How does Deep learning benefit from distributed computing?

Although Neural Networks, the main workhorse of DL, has been in the literature from quite a while, nobody could utilise its full potential until recently. One of the primary reasons for the sudden boost in its popularity has something to with massive computational power, the very idea we are trying to address in this article. Deep learning requires training Deep neural networks (DNN) with massive number of parameters on a huge amount of data. Distributed computing is a perfect tool to take advantage of the modern hardware to its fullest. Here is the core idea:
A properly crafted distributed algorithm can:

  • “Distribute” computation (forward and backward pass of a DL model) along with data across multiple nodes for coherent processing.
  • It can then establish an effective “Synchronization” among the nodes to achieve consistency.
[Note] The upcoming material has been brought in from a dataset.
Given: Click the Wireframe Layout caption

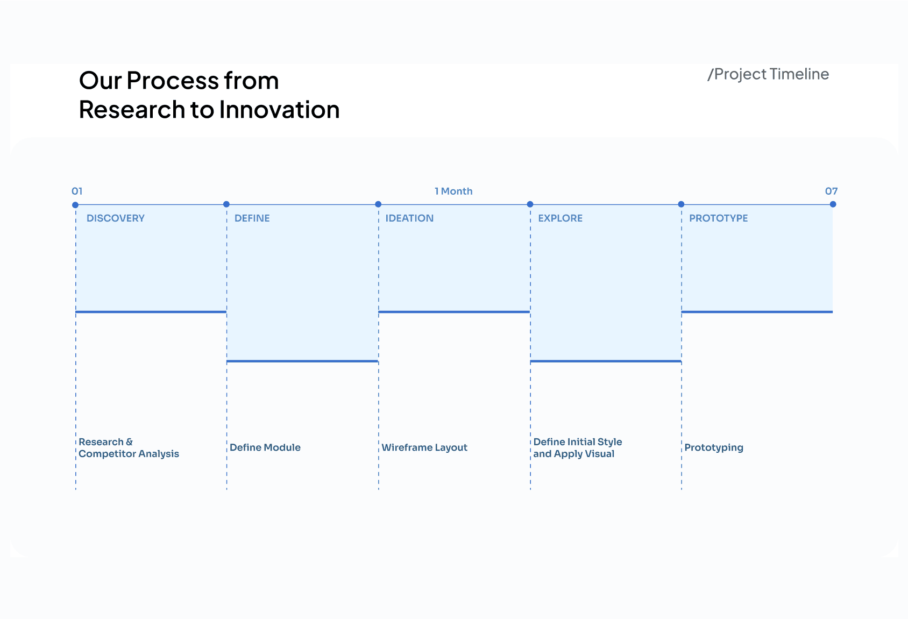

MPI: A distributed computing standard .

One more terminology you have to get used to — Message Passing Interface (MPI). MPI is the workhorse of almost all of distributed computing. MPI is an open standard that defines a set of rules on how the nodes will talk to each other over network and also a programming model/API. MPI is not a software or tool, it’s a specification. A group of individuals, organizations from academia and industry came forward in the summer of 1991 which eventually led to the creation of MPI Forum. The forum, with a consensus, crafted a syntactic and semantic specification of a library that is to be served as a guideline for different hardware vendors to come up with portable/ flexible/optimized implementations. Several hardware vendors have their own implementation of MPI — “OpenMPI”, “MPICH”, “MVAPICH”, “Intel MPI” and lot more.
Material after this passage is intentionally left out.